Let us consider the graph approach.  The graph database assumes that everything is connected - you just have to fill in the specifics.  It would have no problem with querying something this complex, since it stores data by intent.  Data is just stored, but the relationships are indexed, and this makes combing through them for intent very fast.  I should elaborate a bit on querying by 'type' and by 'intent'.  In the former, we are mainly querying information as it is stored i.e. in the relational database, querying all the 'set' infromation to see how many sets I did per week.  By 'intent'-based querying, I mean querying across multiple tables to derive information from it that is not inherent in the way it is stored.  For example, I might want to know how balanced my workout is for my body and watch it over time.  Perhaps I discovered last year that I was working out my chest a lot more than my back and decided to change it and want to compare how I am doing now vs. how I was doing last year.  This would be very difficult to do efficiently with the relational model, but might be easier on the graph database, if your front-end was able to handle the data properly (in the case of neo4j, the java/android program).

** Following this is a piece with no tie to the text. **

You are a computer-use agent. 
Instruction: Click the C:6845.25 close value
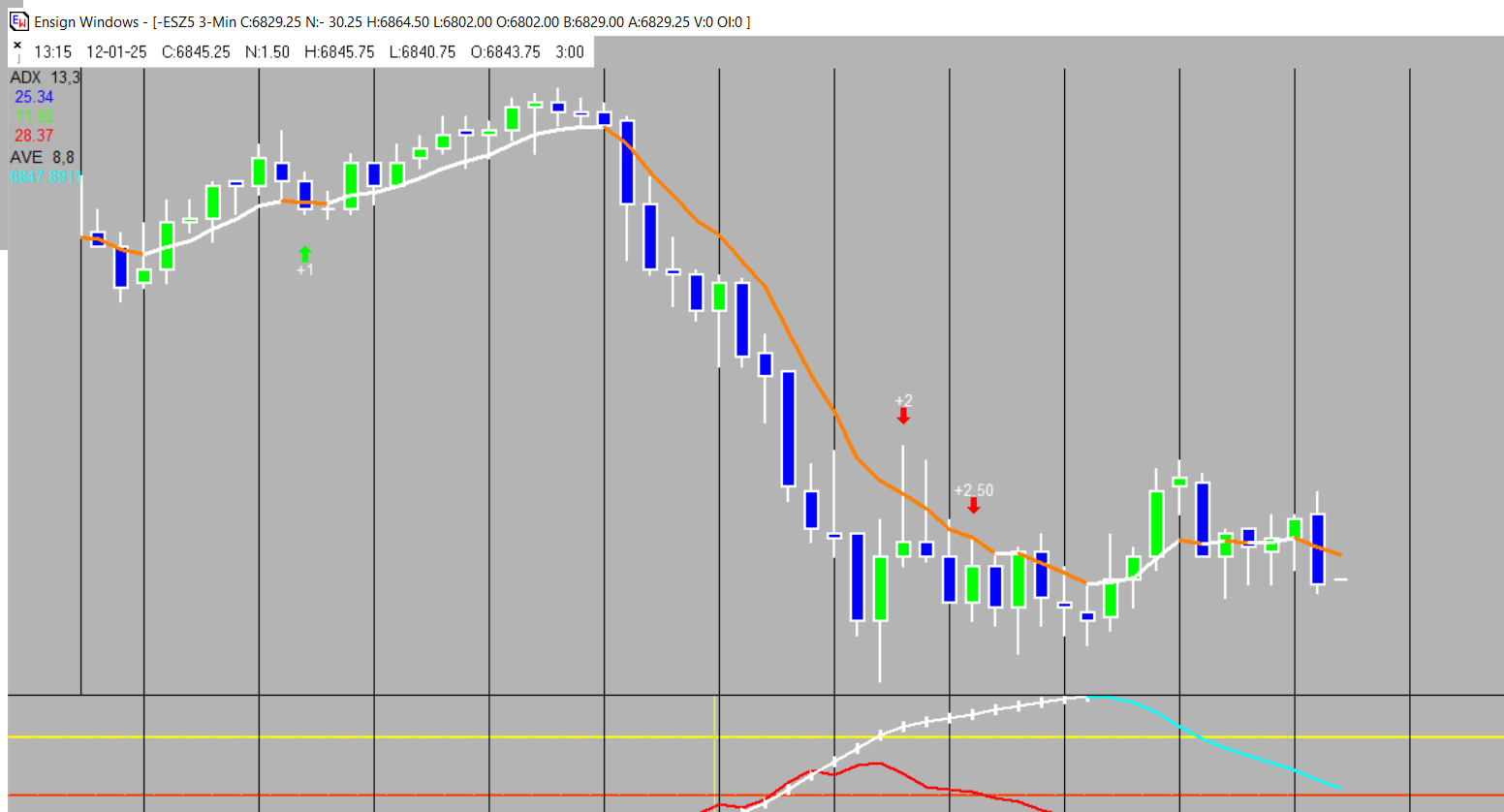coord(196,52)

There is also a case for CouchDB here, as all the workout data can be stored as one unit of JSON.  Since I don't expect to go editing my workouts all the time (unless I am cheating), the append-only structure makes using Couch more advantageous due to low lookup times.  I can also query the changes feed for timeline-based queries.  This approach cuts down on the amount of implicit relationships I have in the data.  I probably really only need a few "large tables" worth of different types of JSON.  For example, I might have a "workout_template" and "workout_actual" to store all my workout information.  Any analysis would then make use of the front-end to handle some of the leg work.  In the case of the query for my muscle-group balancing, it would be trivial to write a map-reduce query (three, actually, one synchronous and the others asynchronous) and use the results to manipulate in javascript (or just display in a tabular format).

I think that most of all, I feel that NoSQL solutions are completely separate from relational ones.  However, mixing the two might or might not make sense for your data.  The overhead of connecting to different datasources might be a lot less than the overhead of stuffing all of your data into one kind of data store and trying to query them in ways that are inefficient.